>> Start Raw data

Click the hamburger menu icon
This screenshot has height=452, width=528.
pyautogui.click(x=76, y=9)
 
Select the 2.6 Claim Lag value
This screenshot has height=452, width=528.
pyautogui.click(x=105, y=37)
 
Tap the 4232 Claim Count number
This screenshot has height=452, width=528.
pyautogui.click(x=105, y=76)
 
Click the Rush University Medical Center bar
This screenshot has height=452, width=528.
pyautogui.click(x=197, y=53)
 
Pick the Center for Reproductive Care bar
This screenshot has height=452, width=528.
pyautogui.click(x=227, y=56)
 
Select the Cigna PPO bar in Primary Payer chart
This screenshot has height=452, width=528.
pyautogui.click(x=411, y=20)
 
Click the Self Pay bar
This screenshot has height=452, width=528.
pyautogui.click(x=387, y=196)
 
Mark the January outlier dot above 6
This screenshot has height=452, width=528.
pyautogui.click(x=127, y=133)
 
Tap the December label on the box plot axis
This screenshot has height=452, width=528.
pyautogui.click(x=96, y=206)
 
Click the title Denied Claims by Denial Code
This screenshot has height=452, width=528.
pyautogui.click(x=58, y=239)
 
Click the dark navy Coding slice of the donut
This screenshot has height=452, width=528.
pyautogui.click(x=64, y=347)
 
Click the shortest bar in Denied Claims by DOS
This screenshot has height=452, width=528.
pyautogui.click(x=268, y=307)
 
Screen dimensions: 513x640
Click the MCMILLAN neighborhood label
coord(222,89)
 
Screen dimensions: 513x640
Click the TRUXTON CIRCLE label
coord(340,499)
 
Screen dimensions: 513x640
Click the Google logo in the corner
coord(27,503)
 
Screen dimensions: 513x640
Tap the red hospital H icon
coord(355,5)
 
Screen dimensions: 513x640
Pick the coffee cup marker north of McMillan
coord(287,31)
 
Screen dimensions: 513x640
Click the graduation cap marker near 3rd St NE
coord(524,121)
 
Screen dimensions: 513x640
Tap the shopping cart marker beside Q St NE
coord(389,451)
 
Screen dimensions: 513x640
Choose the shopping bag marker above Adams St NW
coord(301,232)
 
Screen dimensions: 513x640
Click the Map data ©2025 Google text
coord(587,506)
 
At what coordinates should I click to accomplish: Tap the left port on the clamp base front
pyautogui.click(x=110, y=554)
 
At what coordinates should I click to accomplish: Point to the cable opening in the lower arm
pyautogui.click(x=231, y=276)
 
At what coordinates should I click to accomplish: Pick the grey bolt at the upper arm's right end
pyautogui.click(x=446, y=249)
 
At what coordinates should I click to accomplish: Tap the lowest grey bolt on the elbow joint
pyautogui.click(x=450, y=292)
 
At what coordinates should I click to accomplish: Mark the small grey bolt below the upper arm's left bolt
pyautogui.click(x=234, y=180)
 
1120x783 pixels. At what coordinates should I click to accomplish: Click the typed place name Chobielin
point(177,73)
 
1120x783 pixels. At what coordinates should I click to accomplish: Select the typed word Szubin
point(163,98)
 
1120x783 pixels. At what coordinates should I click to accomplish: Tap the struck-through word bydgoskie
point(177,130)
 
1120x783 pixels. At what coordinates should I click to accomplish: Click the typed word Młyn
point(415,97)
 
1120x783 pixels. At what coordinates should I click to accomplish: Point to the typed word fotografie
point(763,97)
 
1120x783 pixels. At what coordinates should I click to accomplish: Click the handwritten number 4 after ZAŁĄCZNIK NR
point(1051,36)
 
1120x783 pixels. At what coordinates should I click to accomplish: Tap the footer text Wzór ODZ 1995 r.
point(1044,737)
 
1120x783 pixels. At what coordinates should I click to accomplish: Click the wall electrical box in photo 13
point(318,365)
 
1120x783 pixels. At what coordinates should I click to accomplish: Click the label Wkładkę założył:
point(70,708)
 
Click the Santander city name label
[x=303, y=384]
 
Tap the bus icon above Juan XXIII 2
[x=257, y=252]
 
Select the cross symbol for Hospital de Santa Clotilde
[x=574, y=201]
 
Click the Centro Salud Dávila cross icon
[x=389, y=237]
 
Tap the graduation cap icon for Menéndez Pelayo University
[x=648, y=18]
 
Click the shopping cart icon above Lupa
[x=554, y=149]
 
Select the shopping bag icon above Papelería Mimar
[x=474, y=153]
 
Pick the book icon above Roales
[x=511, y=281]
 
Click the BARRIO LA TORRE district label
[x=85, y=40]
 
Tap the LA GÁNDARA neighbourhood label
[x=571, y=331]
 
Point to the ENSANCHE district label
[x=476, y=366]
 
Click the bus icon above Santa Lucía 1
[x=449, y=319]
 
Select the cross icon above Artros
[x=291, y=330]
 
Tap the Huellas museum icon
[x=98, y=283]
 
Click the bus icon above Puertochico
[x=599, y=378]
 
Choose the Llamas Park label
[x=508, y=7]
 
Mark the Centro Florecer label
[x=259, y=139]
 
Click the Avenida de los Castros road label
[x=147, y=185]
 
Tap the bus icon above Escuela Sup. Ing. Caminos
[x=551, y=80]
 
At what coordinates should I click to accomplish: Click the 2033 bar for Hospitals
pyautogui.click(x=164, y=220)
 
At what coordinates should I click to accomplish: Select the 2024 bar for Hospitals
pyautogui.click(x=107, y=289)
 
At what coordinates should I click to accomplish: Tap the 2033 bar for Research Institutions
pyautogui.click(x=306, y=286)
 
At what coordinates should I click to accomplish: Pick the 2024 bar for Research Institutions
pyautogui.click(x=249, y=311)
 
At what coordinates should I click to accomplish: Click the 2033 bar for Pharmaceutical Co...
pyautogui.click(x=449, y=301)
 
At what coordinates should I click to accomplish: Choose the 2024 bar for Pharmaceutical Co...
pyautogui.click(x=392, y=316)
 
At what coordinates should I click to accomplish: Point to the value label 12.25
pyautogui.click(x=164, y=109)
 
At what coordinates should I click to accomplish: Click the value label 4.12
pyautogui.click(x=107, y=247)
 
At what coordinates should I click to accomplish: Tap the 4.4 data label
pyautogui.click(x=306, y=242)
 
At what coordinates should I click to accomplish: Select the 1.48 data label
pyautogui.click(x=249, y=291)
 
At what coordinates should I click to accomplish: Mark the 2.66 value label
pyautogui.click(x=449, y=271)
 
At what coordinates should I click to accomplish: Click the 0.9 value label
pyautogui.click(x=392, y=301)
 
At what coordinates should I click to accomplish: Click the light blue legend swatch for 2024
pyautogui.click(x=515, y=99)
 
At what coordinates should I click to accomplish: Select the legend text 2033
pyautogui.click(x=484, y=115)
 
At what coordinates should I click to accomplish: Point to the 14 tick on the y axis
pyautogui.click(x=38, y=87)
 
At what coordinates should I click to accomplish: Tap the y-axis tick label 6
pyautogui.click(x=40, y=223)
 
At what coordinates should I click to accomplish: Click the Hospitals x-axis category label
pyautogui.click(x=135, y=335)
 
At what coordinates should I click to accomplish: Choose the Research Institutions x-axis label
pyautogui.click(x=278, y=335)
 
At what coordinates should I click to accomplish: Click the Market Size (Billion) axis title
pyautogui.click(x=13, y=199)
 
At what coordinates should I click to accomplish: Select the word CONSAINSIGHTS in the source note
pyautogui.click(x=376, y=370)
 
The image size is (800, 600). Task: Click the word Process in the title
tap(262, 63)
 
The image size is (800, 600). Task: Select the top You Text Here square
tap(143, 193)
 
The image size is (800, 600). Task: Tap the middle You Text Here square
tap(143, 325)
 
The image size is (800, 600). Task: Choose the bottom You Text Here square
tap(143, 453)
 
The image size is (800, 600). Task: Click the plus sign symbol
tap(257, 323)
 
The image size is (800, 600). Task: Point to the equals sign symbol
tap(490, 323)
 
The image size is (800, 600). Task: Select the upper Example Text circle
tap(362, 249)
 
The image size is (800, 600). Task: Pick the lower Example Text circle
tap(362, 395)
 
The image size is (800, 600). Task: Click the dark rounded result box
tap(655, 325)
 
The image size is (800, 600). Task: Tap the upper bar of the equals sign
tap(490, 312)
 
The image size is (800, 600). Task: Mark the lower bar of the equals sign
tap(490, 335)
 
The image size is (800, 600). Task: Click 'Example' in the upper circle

>> End Raw data

> Task details: Change "Hospitals" to "Clinics" in the data starting at the line that contains "x-axis category label" and ending at the line that contains "pyautogui.click(x=13, y=199)". Return only those lines, with everything else unchanged.

> The solution:
At what coordinates should I click to accomplish: Click the Clinics x-axis category label
pyautogui.click(x=135, y=335)
 
At what coordinates should I click to accomplish: Choose the Research Institutions x-axis label
pyautogui.click(x=278, y=335)
 
At what coordinates should I click to accomplish: Click the Market Size (Billion) axis title
pyautogui.click(x=13, y=199)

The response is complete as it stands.